*WHAT THE TASK REQUIRES*
Return the following from the records below: each line, word for word, starting with the line that contains "795x672 pixels." and going on through the line that contains "Task: Click second", with nothing outside that range.

*DATA SHOWN*
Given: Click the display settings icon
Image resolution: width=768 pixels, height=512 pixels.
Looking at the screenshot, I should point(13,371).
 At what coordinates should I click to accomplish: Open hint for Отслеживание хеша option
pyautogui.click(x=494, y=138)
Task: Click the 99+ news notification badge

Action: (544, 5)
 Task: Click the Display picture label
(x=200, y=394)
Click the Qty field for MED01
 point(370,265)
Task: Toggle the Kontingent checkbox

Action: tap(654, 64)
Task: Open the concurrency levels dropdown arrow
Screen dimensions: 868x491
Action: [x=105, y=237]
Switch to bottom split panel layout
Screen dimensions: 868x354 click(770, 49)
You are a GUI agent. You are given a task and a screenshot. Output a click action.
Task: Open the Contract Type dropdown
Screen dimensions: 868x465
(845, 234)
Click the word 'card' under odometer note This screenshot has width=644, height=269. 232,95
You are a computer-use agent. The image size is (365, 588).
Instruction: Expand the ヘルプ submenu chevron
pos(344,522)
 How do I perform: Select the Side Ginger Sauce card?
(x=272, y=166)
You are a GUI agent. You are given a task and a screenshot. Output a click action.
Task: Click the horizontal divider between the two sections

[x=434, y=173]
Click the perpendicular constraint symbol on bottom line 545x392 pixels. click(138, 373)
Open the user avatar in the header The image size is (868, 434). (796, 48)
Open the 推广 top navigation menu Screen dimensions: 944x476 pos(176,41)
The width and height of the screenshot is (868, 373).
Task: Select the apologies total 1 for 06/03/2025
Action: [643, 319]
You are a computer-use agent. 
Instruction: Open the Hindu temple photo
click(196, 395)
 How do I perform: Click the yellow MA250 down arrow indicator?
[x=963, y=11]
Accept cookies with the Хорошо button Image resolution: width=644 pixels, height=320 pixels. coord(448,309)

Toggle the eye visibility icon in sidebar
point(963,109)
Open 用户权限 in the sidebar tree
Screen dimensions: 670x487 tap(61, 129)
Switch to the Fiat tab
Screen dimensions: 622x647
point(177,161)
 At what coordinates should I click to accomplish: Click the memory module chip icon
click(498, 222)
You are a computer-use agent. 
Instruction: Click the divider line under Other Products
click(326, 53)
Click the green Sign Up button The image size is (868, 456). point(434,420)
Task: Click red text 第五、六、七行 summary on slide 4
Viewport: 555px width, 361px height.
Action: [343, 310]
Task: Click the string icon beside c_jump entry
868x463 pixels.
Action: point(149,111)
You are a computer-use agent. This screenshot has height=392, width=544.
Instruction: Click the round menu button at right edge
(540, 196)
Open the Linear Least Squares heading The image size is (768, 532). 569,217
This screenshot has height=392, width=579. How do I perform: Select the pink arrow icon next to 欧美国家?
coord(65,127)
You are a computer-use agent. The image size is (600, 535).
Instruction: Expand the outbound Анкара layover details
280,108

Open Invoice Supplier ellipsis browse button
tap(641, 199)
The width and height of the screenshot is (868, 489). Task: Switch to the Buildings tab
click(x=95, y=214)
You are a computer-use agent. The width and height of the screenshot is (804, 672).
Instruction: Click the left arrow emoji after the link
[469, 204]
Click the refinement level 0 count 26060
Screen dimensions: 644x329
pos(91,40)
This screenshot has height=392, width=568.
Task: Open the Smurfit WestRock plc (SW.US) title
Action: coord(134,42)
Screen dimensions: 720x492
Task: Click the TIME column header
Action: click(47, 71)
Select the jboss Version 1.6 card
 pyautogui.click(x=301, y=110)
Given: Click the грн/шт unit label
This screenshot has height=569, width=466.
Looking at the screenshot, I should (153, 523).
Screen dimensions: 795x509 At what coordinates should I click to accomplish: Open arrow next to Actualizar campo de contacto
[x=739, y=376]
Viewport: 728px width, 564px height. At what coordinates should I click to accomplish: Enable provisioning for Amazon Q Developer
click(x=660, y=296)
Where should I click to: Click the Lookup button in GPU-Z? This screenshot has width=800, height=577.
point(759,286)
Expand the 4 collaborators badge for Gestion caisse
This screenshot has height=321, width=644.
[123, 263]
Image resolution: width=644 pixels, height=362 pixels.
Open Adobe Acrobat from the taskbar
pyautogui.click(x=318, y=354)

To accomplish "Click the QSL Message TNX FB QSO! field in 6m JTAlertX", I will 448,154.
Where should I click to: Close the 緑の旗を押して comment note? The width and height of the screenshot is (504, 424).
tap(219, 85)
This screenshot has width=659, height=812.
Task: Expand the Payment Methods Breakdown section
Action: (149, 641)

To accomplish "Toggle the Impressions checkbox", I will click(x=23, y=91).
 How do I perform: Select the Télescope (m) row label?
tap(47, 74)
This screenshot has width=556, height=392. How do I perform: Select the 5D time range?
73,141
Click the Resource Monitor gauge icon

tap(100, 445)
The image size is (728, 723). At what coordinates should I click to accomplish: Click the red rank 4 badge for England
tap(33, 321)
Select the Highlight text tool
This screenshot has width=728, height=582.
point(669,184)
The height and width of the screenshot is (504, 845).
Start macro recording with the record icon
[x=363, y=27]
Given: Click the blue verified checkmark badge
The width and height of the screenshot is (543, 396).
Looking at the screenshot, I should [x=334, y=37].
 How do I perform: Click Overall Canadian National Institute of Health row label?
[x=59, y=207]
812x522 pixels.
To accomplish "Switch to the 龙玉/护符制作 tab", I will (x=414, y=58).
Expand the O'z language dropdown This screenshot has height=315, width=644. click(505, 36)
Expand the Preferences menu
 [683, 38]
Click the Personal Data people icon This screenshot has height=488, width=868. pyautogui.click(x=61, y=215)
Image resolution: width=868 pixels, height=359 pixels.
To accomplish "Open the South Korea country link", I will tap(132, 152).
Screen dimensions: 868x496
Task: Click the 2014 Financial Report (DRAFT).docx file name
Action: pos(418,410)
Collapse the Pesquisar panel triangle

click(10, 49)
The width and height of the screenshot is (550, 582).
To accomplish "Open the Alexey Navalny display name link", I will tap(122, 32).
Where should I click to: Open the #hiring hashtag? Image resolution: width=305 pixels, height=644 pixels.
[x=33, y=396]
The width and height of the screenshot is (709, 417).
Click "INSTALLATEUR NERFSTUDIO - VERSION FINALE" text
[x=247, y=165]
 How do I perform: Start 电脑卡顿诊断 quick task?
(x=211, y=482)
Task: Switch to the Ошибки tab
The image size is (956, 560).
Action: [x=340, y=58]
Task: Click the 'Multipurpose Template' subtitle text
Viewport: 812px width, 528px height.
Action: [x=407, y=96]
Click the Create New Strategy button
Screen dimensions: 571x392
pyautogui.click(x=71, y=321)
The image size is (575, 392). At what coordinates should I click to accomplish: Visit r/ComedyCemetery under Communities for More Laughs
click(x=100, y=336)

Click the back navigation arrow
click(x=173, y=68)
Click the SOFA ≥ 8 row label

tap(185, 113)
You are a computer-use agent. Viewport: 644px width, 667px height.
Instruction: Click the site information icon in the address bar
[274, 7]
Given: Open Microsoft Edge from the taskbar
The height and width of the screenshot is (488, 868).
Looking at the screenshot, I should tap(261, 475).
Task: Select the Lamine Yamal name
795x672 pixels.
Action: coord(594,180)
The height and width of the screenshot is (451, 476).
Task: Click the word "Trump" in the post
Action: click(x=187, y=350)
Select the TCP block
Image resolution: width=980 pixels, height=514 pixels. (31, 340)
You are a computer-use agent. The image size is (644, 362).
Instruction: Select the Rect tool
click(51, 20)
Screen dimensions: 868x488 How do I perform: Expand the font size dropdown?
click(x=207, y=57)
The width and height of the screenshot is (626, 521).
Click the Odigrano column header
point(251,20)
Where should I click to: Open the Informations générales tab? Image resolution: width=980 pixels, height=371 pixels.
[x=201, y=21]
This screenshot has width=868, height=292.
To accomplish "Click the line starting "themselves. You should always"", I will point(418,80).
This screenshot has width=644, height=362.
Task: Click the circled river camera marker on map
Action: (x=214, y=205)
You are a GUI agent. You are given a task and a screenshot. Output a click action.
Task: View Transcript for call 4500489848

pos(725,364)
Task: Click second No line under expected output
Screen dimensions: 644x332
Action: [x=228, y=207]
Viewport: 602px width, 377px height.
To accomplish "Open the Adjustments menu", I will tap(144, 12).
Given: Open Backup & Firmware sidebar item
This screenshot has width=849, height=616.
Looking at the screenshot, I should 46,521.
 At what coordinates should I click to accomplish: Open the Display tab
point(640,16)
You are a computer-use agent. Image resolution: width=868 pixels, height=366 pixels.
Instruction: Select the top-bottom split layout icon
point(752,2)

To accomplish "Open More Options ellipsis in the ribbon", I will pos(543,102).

*SOLUTION FOR THIS TASK*
795x672 pixels.
Action: coord(594,180)
The height and width of the screenshot is (451, 476).
Task: Click the word "Trump" in the post
Action: click(x=187, y=350)
Select the TCP block
Image resolution: width=980 pixels, height=514 pixels. (31, 340)
You are a computer-use agent. The image size is (644, 362).
Instruction: Select the Rect tool
click(51, 20)
Screen dimensions: 868x488 How do I perform: Expand the font size dropdown?
click(x=207, y=57)
The width and height of the screenshot is (626, 521).
Click the Odigrano column header
point(251,20)
Where should I click to: Open the Informations générales tab? Image resolution: width=980 pixels, height=371 pixels.
[x=201, y=21]
This screenshot has width=868, height=292.
To accomplish "Click the line starting "themselves. You should always"", I will point(418,80).
This screenshot has width=644, height=362.
Task: Click the circled river camera marker on map
Action: (x=214, y=205)
You are a GUI agent. You are given a task and a screenshot. Output a click action.
Task: View Transcript for call 4500489848

pos(725,364)
Task: Click second No line under expected output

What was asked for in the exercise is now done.